Транскрипт | страница 106
Быстро стало даже и жарко, хотя механизм согревания помещений тоже был традиционный, от испарений множества тел, вызванных страхом за жизнь или младшей его невинной сестричкой «кто и как на меня посмотрит». Через час прекрасных миледи, обнаженных в вечерние платья с плечом, клейменым оспенной лилией, перестало быть жалко – согрелись. Однако в определенных точках подводных течений и через час было лучше все-таки не стоять.
И вот там он увидел это лицо. Рассмотреть как следует было, увы, невозможно: циркулируя в лифте между первым и вторым этажами, он утыкал его в угол, и следующей степенью камуфляжа могла бы быть только железная маска. Однако после двух-трех проездов Муравлеев все-таки углядел, что лицо не несет ни шрамов, ни оспин, ни ожогов… Тогда что же? Мороз-то по коже – отчего? Глядя в его напряженную спину, вспоминал китайцев и негров, водящих лифты естественно и беззаботно: первым легко дается отсутствие всякого выражения, вторым отсутствие всякой мысли, здесь же даже по тем отдельным вылазкам, что лицо позволяло себе из угла, было понятно все, что он думает о каждом сотруднике консульства, каждой жене, каждом госте, и званом и приблудившемся только пожрать. Так что, конечно, начальству, хоть внешне это вроде бы и негуманно – поставить пожилого человека в угол, как мальчика коленями на горох – ничего больше не оставалось. Не занимать же ставку ценного сотрудника китайцем? Ты вот стоишь и не можешь понять, в чем дело: ожоги? шрамы? дескать, мороз чего-то по коже, нетоплено тут у вас…. А он твоего лица и спиной никогда не забудет, мельком глянул и мерку снял, ибо еще сойдешься ты с ним на узкой дорожке, и вот тогда он тебе припомнит, как битый небитого вез. Сознайся, Муравлеев, хотелось же рухнуть перед ним на колени и пропищать, что ты не нарочно, что тебя охранники не пускают шляться по лестницам в учреждении, а так разве б ты его затруднил?

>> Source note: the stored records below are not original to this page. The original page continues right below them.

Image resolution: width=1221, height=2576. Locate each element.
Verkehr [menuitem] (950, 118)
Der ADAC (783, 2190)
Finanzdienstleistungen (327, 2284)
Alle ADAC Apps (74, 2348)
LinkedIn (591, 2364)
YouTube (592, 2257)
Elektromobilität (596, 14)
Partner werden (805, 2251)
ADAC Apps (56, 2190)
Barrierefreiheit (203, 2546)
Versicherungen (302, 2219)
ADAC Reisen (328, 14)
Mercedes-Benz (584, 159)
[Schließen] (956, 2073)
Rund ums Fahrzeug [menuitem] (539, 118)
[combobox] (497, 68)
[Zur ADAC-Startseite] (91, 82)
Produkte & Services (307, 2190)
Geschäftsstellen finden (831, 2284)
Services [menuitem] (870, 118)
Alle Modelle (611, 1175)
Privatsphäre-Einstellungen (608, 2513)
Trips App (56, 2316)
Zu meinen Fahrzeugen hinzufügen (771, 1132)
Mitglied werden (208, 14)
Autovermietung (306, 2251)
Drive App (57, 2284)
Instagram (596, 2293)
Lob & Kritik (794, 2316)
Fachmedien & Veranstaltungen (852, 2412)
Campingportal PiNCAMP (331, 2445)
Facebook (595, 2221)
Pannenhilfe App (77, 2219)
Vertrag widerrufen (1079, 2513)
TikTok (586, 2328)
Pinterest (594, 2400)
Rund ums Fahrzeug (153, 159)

На лифте каталось умение отделять вечное от невечного, приевшийся афоризм о не путать первого со вторым, и уж этот, видели вы, первого со вторым не спутает, в горячий зал поперед осетрины не сунется. Сегодня здесь, завтра там, было написано на его обезображенном лице, когда в лифт втискивались расфуфыренные господа и дамы, и все же за этой мыслью стояла глыба – нечто вечное, что никогда не изменится, и, в отличие от миллионов мечтателей, он это знал. На улице зажглись фонари. Район, как уж сказано, был отличный. Проходили высокие джентльмены в кашемировых черных и серых пальто, те самые, эдит-уартоновские, подчас с тростью, или с дамой, или же с тем и другим. Тихо плыл в мягких сумерках аромат хороших сигар, духов и бензина шикарных автомобилей. Муравлеев курил, затягиваясь воздухом большого города, он боялся вернуться туда, где добрые шутки незримого повара, заделанные в пирожок, стучали в висках, как камерная морзянка, отбиваемая в подполе кухни. Он боялся съесть в пирожке какой-нибудь лобзик или веревочную лестницу. В темноте смягчились все контуры, только лифтер, по мере того как пьянели гости, становился трезвей, вырисовывался все четче – видимо оттого, что с темной улицы входишь в ярко освещенную кабину, – будто начиналась его настоящая, теневая, ночная, жизнь, в которой философу снится, что он бабочка, а Абадонне, что он лифтер. Зато уж и искренне каждый проехавший, выскочив, мямлил: «Спасибо!» Он же ответствовал каждому так: – Пжшст.